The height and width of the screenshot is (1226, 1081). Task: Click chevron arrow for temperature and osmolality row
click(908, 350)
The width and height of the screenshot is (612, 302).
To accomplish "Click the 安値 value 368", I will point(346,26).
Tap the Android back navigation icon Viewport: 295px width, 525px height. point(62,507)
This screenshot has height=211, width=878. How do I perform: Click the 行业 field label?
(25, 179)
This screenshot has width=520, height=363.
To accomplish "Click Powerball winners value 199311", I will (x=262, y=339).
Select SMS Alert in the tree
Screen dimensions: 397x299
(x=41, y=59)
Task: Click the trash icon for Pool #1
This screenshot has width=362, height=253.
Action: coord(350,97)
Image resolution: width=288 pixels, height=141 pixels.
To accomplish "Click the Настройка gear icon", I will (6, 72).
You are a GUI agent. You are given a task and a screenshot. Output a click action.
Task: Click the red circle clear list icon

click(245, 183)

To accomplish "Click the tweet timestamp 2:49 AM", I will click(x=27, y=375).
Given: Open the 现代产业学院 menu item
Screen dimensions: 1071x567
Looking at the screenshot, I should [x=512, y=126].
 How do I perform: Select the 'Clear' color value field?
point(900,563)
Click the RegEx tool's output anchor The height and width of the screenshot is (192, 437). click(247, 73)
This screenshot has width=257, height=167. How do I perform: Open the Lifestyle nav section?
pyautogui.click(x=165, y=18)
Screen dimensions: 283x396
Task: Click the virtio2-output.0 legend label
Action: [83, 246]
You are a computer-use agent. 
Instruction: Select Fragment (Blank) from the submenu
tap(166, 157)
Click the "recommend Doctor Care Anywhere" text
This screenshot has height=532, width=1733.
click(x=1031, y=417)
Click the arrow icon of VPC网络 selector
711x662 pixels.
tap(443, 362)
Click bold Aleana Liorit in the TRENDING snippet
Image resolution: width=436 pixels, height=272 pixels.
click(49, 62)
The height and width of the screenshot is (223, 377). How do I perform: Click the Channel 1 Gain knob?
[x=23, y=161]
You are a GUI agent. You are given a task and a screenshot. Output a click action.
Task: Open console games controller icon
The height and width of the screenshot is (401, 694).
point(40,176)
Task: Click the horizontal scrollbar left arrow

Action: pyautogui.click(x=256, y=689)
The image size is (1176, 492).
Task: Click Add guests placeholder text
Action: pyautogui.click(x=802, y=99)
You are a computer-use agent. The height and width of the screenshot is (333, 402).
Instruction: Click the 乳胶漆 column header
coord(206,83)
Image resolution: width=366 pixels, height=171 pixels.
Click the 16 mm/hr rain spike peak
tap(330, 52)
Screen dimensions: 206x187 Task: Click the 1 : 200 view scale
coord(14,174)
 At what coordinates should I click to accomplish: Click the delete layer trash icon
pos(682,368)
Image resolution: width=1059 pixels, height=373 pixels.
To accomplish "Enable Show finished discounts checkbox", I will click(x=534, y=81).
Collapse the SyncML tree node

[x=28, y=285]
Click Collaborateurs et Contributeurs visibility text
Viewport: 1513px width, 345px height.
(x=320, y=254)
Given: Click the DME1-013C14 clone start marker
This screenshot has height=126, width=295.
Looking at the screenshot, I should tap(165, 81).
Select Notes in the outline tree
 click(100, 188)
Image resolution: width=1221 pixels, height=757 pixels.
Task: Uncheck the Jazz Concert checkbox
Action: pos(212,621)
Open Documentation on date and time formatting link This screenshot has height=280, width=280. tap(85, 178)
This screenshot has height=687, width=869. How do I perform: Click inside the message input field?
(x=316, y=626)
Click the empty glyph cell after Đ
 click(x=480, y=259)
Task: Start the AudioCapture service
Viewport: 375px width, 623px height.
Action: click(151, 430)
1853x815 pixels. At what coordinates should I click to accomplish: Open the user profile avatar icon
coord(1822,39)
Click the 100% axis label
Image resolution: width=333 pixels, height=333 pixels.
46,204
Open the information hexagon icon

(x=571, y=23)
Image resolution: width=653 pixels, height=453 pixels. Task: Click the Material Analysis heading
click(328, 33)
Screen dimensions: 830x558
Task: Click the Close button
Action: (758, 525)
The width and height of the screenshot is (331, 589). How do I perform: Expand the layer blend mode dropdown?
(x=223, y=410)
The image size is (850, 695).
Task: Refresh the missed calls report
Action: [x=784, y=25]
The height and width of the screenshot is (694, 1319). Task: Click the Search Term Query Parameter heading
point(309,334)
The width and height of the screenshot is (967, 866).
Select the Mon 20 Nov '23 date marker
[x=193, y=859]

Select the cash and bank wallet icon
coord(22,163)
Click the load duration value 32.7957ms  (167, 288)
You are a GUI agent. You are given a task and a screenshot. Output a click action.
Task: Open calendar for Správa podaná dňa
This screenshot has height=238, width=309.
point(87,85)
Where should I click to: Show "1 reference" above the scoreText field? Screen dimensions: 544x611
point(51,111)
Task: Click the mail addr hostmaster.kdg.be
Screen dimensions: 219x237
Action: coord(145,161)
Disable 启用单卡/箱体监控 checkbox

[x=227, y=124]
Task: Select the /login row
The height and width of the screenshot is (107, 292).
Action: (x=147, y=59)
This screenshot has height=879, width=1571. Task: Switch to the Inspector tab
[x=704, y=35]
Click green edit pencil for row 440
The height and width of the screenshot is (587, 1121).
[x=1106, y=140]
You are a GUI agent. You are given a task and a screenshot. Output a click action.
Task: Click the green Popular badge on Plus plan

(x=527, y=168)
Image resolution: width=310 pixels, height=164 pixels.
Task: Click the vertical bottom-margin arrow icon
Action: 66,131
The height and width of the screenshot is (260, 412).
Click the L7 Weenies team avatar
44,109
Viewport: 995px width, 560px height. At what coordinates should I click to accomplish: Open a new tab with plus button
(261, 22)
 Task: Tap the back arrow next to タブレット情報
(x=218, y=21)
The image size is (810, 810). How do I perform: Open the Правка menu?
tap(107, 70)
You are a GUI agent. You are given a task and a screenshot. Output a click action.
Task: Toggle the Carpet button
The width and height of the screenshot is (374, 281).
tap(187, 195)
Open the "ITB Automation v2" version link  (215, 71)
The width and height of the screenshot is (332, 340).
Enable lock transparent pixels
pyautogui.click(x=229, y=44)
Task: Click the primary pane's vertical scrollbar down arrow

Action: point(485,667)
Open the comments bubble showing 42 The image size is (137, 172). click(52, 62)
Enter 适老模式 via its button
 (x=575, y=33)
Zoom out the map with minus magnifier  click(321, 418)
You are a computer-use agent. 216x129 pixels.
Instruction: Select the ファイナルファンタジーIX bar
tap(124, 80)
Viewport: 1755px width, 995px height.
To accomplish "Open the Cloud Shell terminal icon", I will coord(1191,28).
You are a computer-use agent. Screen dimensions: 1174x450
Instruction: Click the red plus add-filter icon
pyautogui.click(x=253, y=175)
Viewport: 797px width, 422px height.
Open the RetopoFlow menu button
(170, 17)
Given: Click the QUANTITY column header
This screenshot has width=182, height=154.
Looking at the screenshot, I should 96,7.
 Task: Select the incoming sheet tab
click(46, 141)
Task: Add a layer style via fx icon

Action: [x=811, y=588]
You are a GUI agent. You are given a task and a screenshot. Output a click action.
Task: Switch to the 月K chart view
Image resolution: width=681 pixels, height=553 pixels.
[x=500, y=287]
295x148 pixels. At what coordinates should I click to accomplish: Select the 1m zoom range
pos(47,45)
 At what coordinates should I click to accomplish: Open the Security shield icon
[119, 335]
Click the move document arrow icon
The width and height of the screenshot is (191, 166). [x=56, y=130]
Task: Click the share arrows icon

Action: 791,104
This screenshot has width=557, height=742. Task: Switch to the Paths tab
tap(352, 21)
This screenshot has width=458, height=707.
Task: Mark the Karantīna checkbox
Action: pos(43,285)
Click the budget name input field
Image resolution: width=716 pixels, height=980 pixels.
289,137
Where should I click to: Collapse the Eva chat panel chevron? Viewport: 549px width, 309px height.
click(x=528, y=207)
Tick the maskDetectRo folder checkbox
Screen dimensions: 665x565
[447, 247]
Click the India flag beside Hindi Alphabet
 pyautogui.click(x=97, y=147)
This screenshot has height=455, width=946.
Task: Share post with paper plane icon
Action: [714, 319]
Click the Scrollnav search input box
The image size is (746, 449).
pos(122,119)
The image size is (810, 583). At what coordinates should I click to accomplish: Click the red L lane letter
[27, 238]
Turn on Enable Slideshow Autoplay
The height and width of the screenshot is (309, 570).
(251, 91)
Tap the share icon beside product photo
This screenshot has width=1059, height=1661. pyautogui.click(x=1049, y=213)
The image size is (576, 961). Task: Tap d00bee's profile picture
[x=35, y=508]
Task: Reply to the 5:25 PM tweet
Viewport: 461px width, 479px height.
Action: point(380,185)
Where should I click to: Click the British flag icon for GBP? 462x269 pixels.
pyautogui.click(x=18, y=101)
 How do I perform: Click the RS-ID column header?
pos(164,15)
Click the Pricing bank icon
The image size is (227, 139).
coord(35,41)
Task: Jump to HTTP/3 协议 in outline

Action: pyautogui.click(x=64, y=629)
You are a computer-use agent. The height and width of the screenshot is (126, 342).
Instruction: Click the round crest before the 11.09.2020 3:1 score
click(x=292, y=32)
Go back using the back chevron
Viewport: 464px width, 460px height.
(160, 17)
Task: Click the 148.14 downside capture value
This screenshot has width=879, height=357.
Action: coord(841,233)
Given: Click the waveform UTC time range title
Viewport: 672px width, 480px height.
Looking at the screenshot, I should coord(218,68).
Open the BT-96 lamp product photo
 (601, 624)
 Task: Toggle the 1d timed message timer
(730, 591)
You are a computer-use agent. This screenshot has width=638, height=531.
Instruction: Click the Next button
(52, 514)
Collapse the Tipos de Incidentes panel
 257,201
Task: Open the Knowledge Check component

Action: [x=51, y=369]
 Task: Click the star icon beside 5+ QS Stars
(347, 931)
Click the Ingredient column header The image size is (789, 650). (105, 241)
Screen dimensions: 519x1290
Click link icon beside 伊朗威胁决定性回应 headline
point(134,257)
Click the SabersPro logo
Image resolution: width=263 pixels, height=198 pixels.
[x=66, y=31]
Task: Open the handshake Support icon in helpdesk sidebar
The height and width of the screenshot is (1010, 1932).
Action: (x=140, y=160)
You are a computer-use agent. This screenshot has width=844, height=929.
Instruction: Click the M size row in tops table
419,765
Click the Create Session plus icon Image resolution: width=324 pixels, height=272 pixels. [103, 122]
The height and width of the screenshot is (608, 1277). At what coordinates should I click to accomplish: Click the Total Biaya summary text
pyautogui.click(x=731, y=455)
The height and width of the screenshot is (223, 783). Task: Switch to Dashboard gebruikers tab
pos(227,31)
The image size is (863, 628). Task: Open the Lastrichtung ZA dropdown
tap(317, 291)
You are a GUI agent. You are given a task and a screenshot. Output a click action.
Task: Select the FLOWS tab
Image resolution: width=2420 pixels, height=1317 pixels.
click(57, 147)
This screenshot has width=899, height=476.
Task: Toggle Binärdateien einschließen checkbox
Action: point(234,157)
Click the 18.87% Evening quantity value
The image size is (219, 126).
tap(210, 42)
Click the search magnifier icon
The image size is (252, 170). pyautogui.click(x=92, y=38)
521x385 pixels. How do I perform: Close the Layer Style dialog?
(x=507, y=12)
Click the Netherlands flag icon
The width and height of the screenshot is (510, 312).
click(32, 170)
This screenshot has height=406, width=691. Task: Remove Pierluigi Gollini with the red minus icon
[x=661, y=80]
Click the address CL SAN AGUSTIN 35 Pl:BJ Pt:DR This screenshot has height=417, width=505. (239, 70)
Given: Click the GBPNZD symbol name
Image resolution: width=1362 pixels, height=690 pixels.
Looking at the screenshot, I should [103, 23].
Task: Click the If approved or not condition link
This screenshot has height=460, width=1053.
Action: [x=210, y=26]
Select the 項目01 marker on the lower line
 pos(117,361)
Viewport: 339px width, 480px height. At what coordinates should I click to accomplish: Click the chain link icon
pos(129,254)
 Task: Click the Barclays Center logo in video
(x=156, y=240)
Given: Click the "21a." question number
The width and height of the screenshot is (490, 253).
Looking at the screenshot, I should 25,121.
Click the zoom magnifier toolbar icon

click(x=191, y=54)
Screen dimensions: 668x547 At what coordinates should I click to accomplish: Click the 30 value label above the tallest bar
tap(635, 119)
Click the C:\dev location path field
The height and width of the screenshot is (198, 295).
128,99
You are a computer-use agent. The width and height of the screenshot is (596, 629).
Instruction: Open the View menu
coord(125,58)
======
◆ **Task to complete**
Go through the listing above and find each line containing the string "tweet"; copy those lines.

◆ **Output for this task**
To accomplish "Click the tweet timestamp 2:49 AM", I will click(x=27, y=375).
Task: Reply to the 5:25 PM tweet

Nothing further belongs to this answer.